▶

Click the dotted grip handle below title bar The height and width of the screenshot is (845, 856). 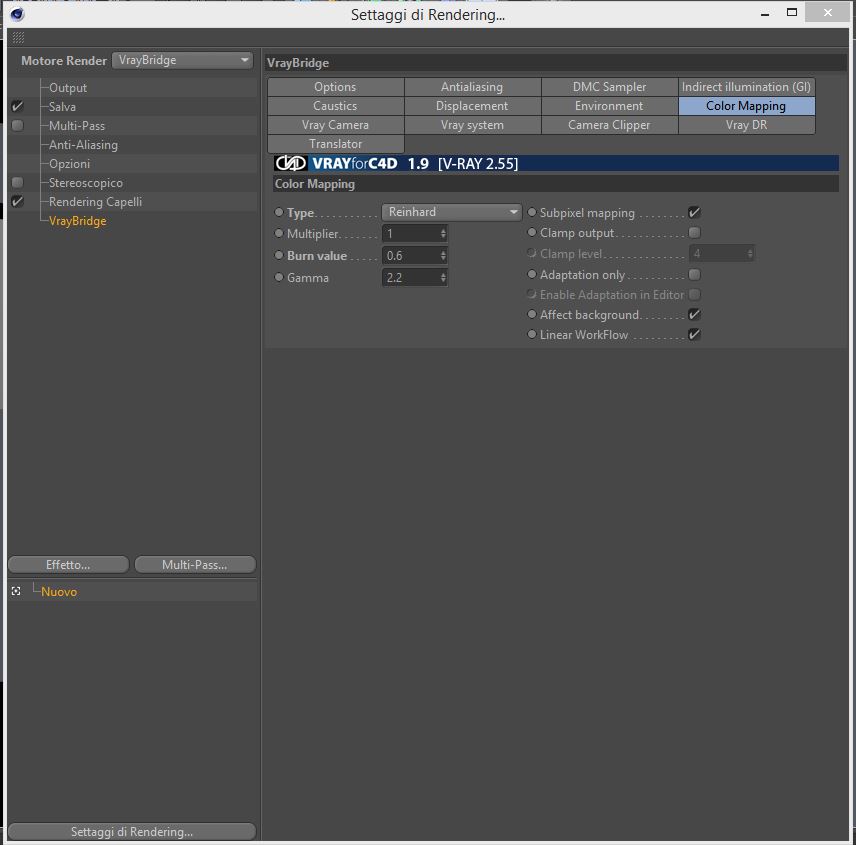click(18, 37)
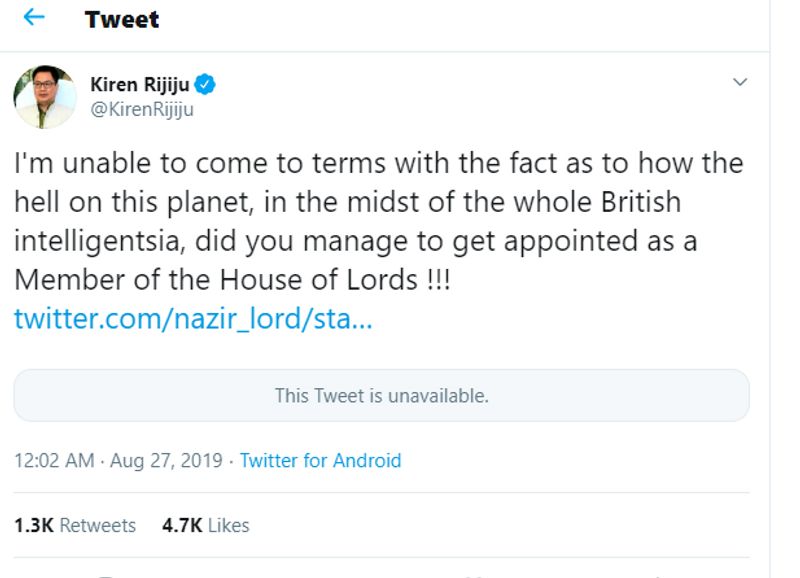Click the 12:02 AM time text
This screenshot has width=800, height=578.
tap(54, 461)
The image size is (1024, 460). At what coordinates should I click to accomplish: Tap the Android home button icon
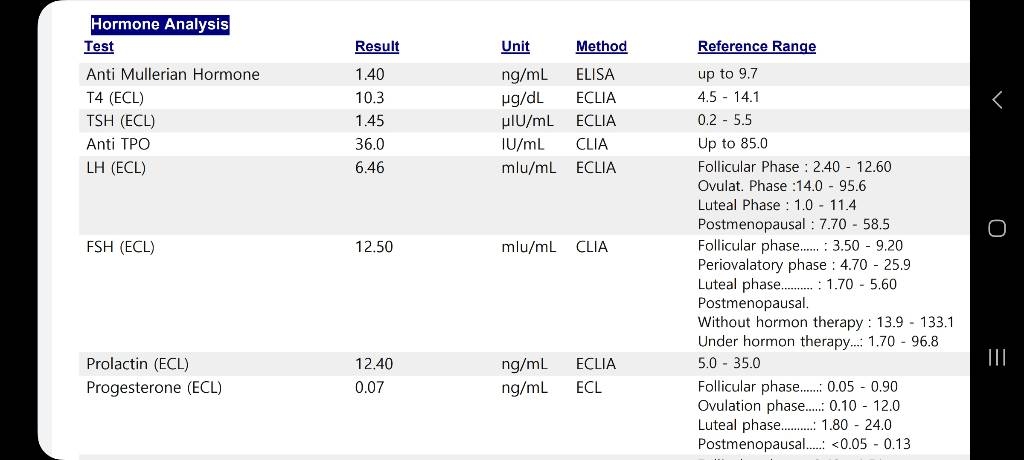click(x=997, y=228)
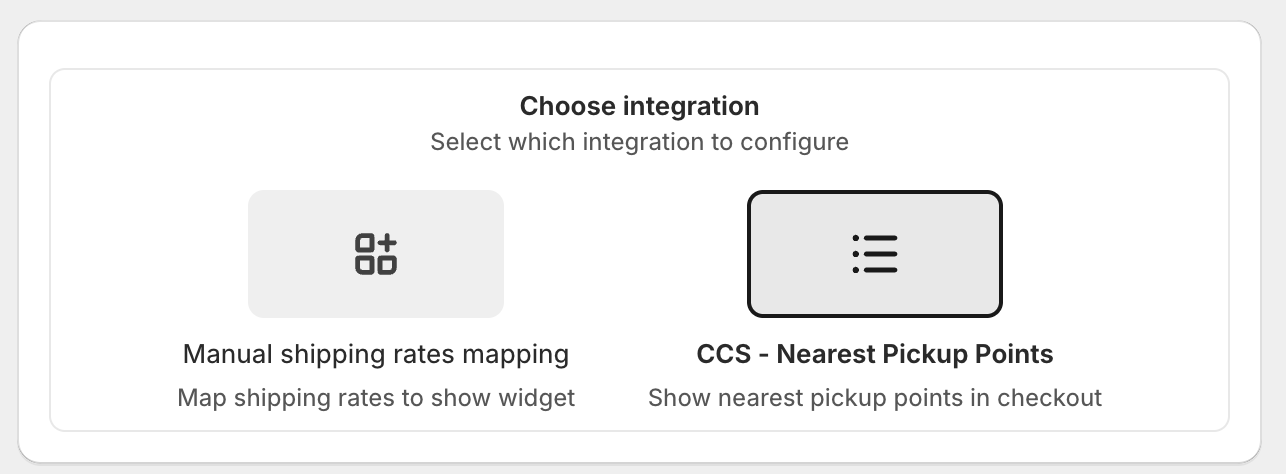Click "Map shipping rates to show widget" description

point(376,398)
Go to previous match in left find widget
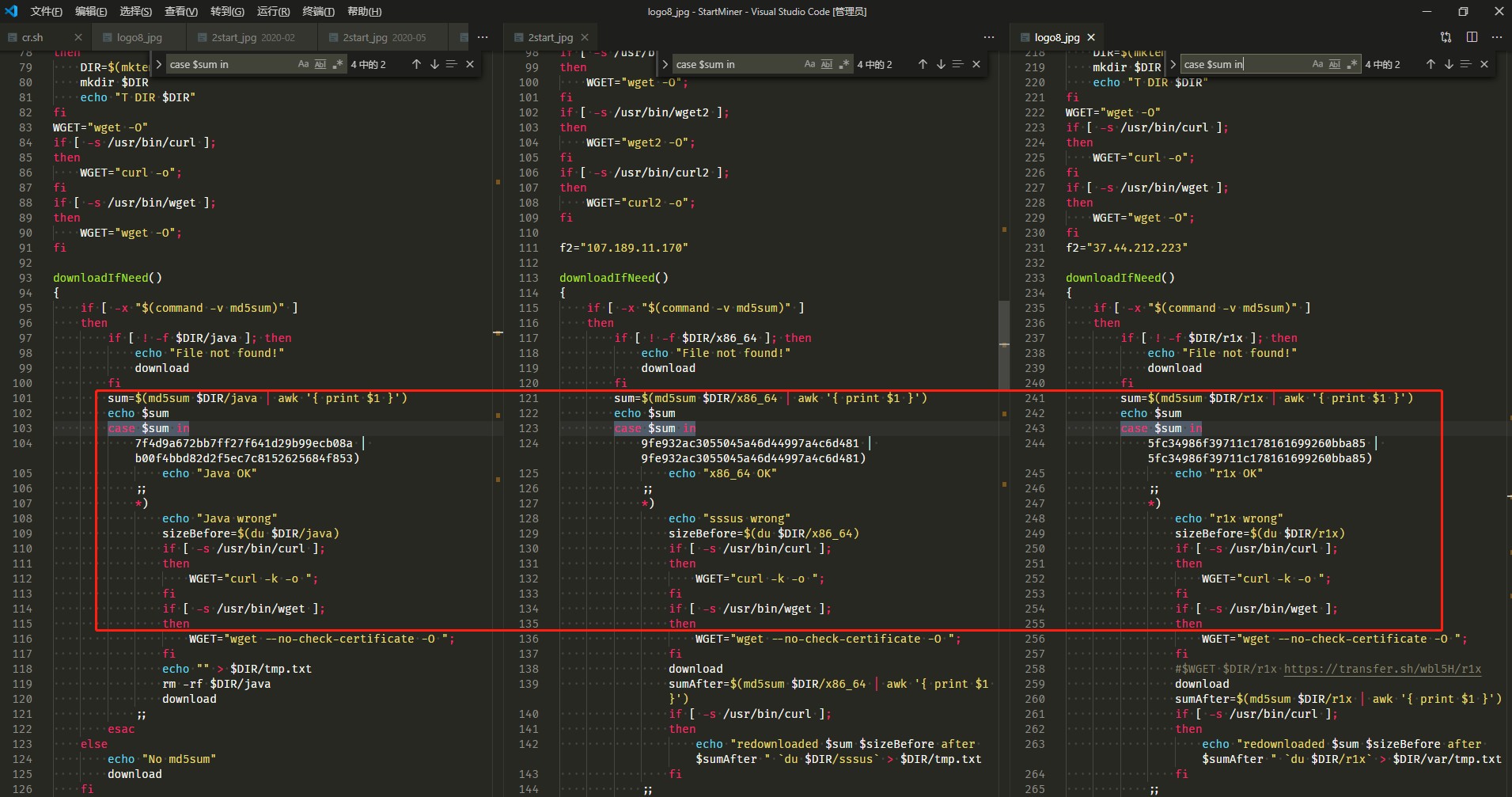Image resolution: width=1512 pixels, height=797 pixels. coord(416,64)
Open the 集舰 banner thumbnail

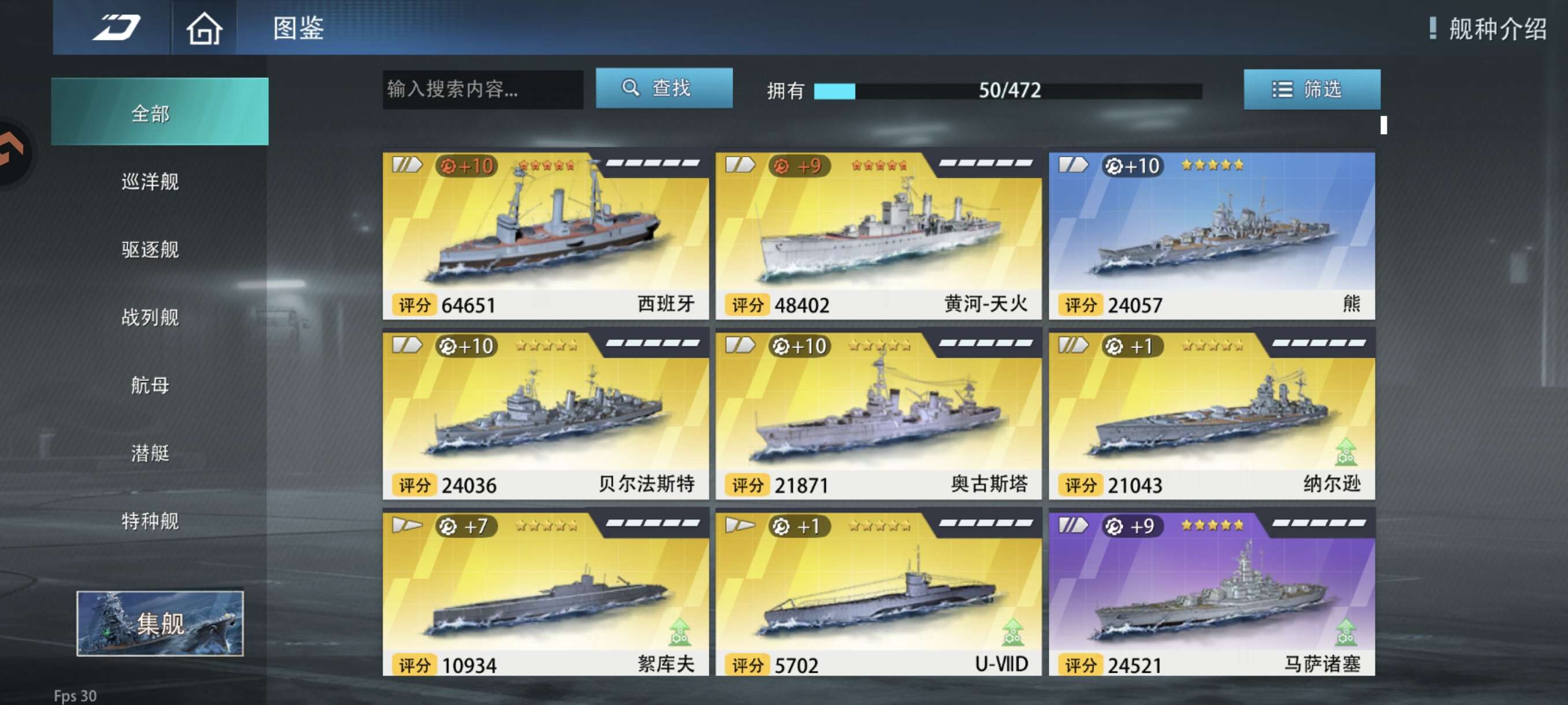(160, 624)
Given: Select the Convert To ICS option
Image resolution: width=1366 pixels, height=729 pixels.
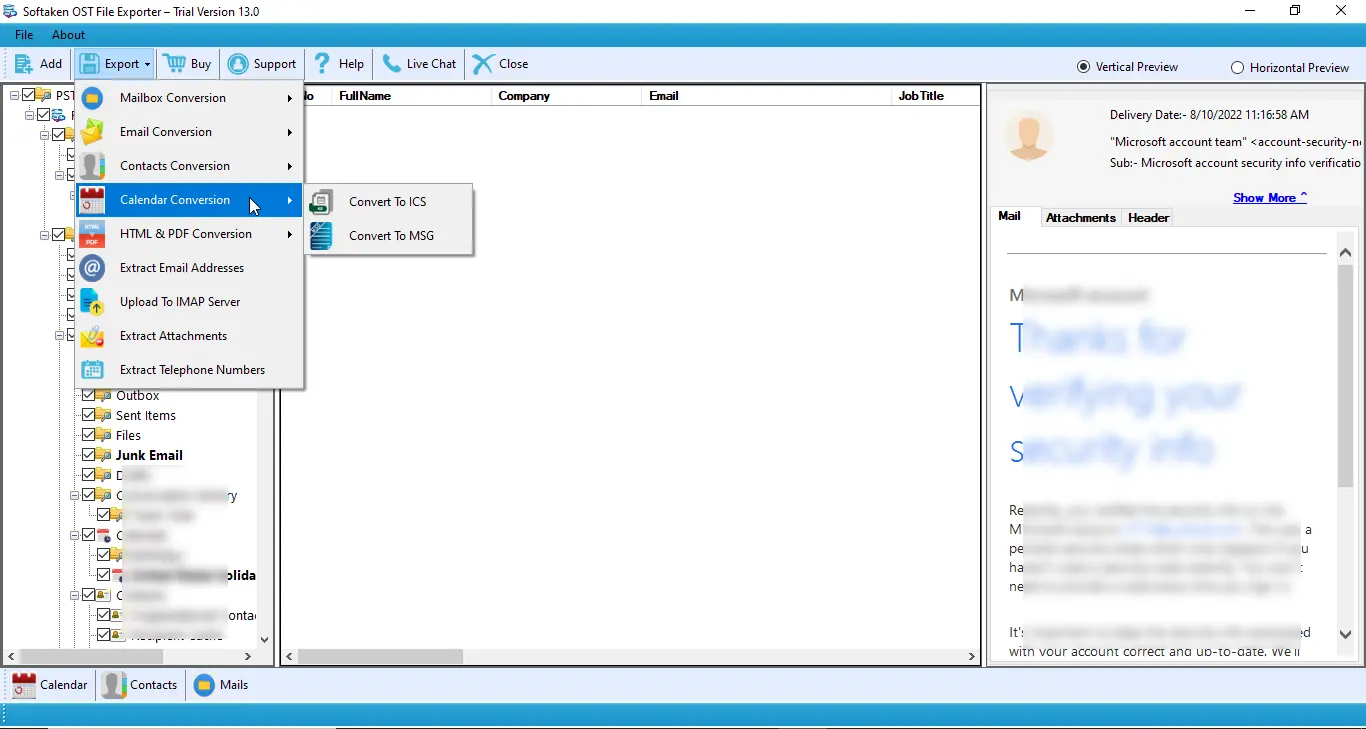Looking at the screenshot, I should point(387,201).
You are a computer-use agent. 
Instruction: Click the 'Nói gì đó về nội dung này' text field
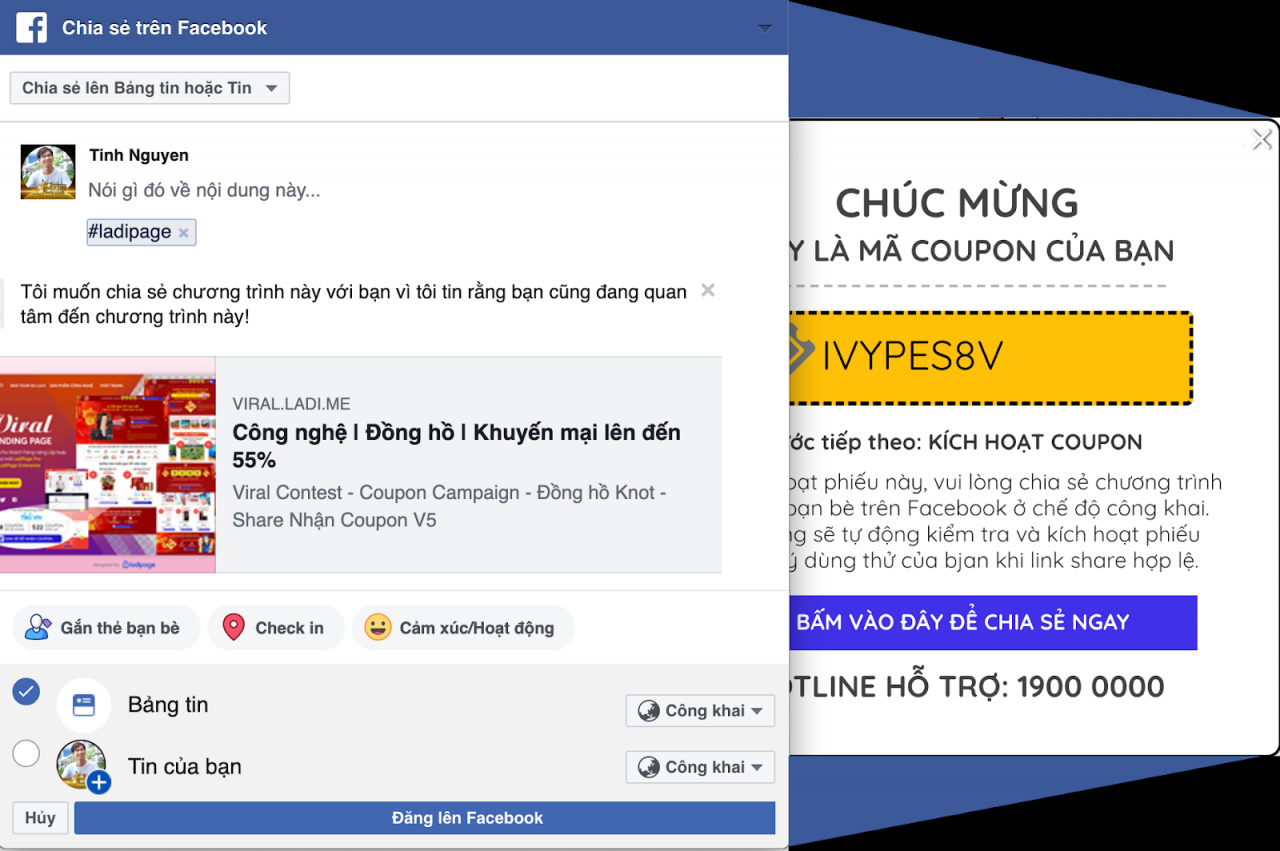tap(204, 190)
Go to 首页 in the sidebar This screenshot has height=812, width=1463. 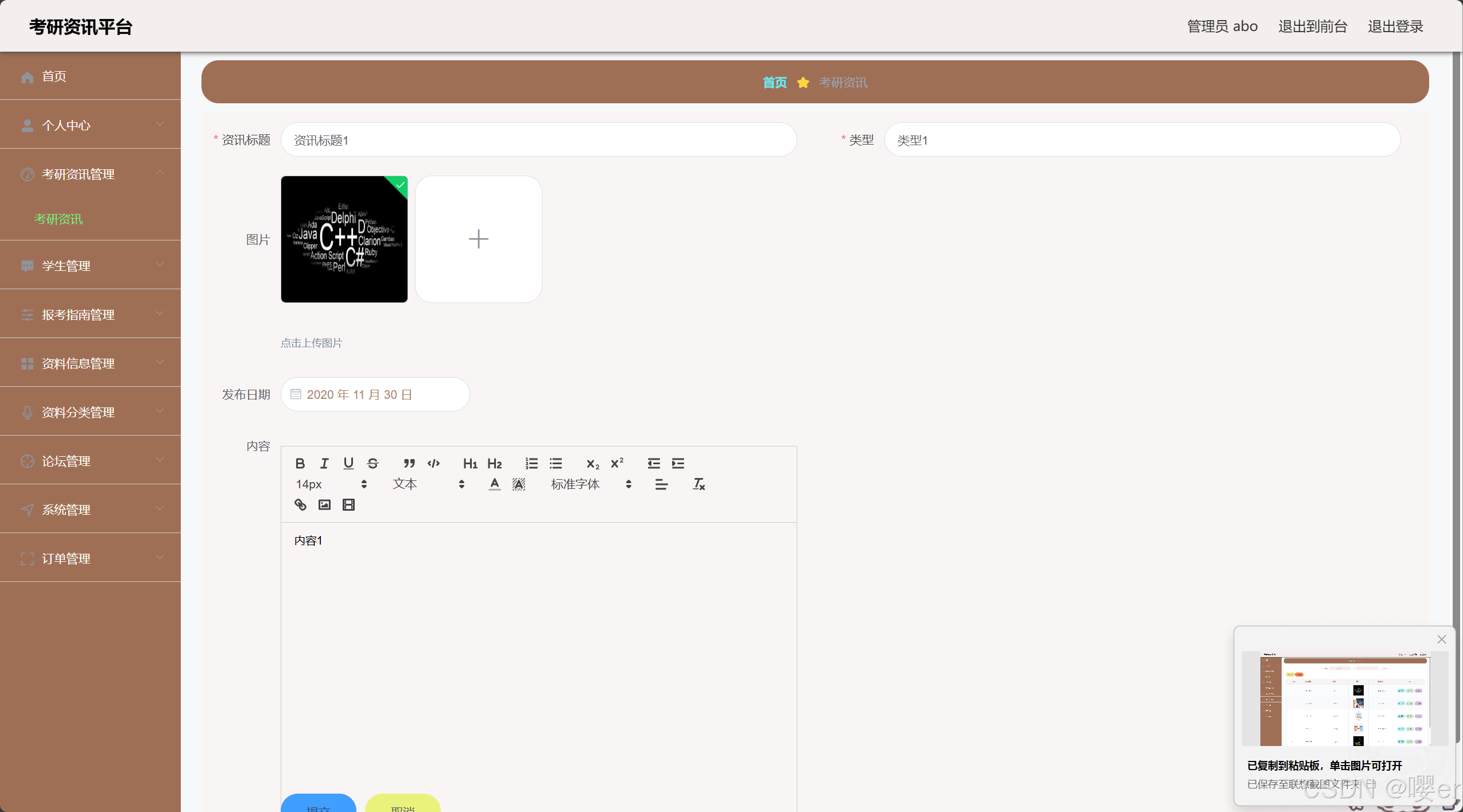click(x=54, y=76)
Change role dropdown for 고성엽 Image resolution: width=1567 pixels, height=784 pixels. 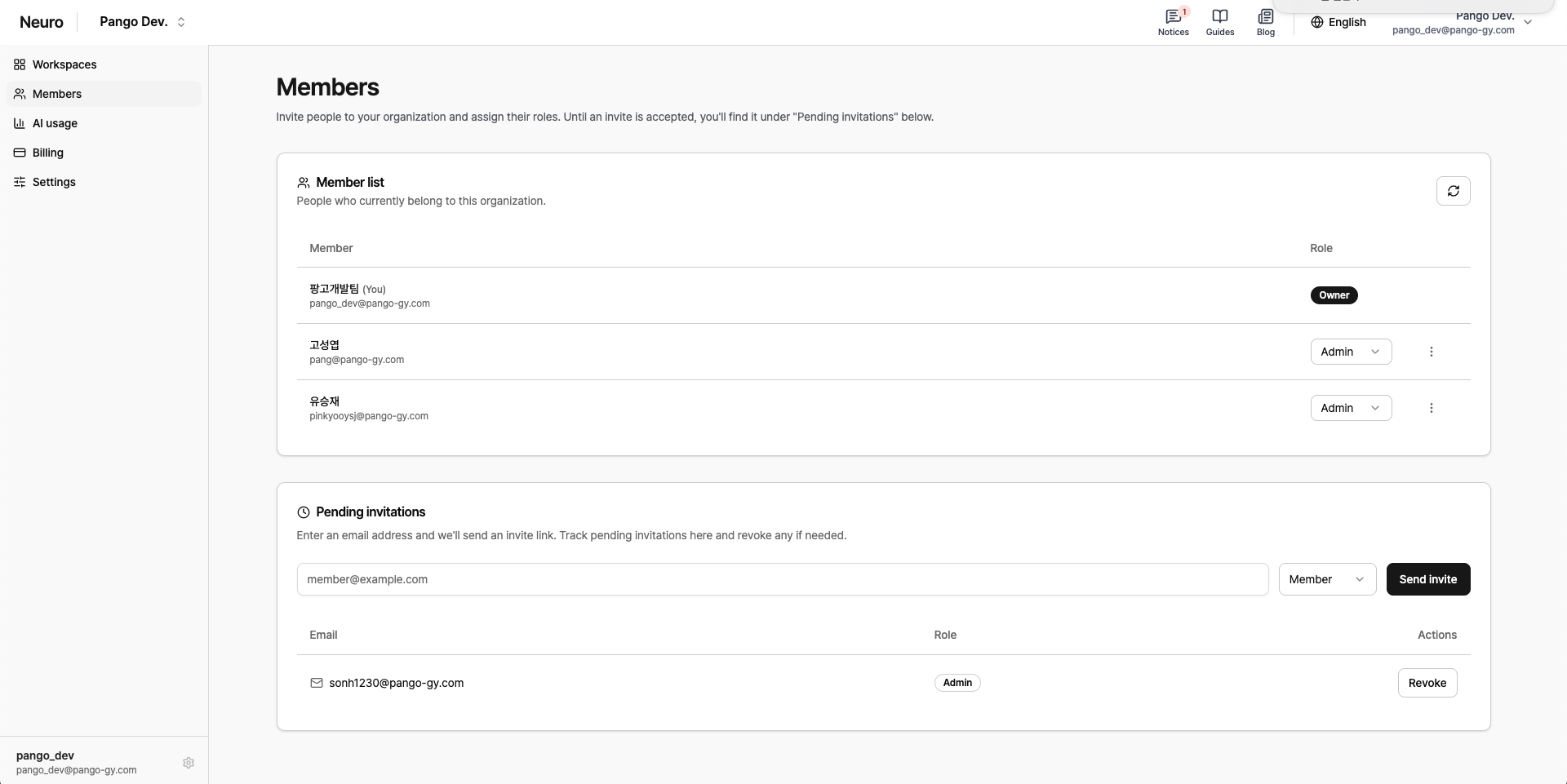click(1351, 352)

◀

-- Request --
Convert the material into a JSON list of strings, one string per line and blank lines left out, starting at the line that contains "Open the 集舰 banner thumbnail" and ending after the line that contains "tap(204, 190)". Leave the pictures out.

-- Worked answer --
[
  "Open the 集舰 banner thumbnail",
  "(160, 624)",
  "Given: Select the Convert To ICS option",
  "Image resolution: width=1366 pixels, height=729 pixels.",
  "Looking at the screenshot, I should point(387,201).",
  "You are a computer-use agent. ",
  "Instruction: Click the 'Nói gì đó về nội dung này' text field",
  "tap(204, 190)"
]